**OBIETTIVO DEL COMPITO**
Estrai dal testo sugli aiuti agli autonomi il passo che comincia con "Vista l’urgenza, il" e prosegue fino a "difficile da accettare.", incluse queste ultime parole, copiandolo senza alcuna modifica.

**TESTO DELLA PAGINA**
Con l’obiettivo di “rimbalzare in avanti, non tornare indietro”. Giusto sostenere le attività danneggiate dalle nuove restrizioni, ma non più con aiuti a pioggia come il bonus 600 euro.
Professore, durante il lockdown aiutare tutti gli autonomi senza imporre condizioni è stato inevitabile.
Vista l’urgenza, il governo prese quella decisione e non chiese di dimostrare un calo di fatturato. Poco dopo però, quando su proposta di Asvis e Forum Disuguaglianze e Diversità fu introdotto il Reddito di emergenza con l’obiettivo di tutelare anche i lavoratori irregolari, i più marginali, insomma gli “ultimi”, si alzarono obiezioni. E alla fine fu richiesta la presentazione dell’Isee e una serie di procedure che hanno ristretto la platea. Una asimmetria difficile da accettare.
Veniamo a oggi: le categorie più colpite dai coprifuoco chiedono altri aiuti. Si ipotizza una riedizione dei contributi a fondo perduto erogati dalle Entrate, subordinati a un forte calo del fatturato.

**DATI DI PARTENZA**
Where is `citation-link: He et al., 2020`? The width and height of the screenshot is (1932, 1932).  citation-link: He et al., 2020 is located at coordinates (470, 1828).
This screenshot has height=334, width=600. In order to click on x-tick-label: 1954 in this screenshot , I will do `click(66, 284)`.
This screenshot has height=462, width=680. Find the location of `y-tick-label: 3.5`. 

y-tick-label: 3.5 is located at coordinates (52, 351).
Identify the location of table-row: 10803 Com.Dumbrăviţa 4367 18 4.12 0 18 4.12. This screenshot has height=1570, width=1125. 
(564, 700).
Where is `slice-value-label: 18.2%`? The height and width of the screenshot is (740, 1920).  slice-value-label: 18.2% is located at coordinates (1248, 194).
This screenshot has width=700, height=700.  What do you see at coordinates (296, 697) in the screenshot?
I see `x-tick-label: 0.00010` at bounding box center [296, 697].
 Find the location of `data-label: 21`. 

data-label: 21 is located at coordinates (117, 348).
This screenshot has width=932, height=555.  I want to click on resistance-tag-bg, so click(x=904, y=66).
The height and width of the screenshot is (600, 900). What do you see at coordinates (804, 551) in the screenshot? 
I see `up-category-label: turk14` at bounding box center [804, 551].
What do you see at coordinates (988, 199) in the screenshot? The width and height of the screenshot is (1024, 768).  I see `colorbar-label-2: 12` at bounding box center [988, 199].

**RISULTATO DELL'ESERCIZIO**
Vista l’urgenza, il governo prese quella decisione e non chiese di dimostrare un calo di fatturato. Poco dopo però, quando su proposta di Asvis e Forum Disuguaglianze e Diversità fu introdotto il Reddito di emergenza con l’obiettivo di tutelare anche i lavoratori irregolari, i più marginali, insomma gli “ultimi”, si alzarono obiezioni. E alla fine fu richiesta la presentazione dell’Isee e una serie di procedure che hanno ristretto la platea. Una asimmetria difficile da accettare.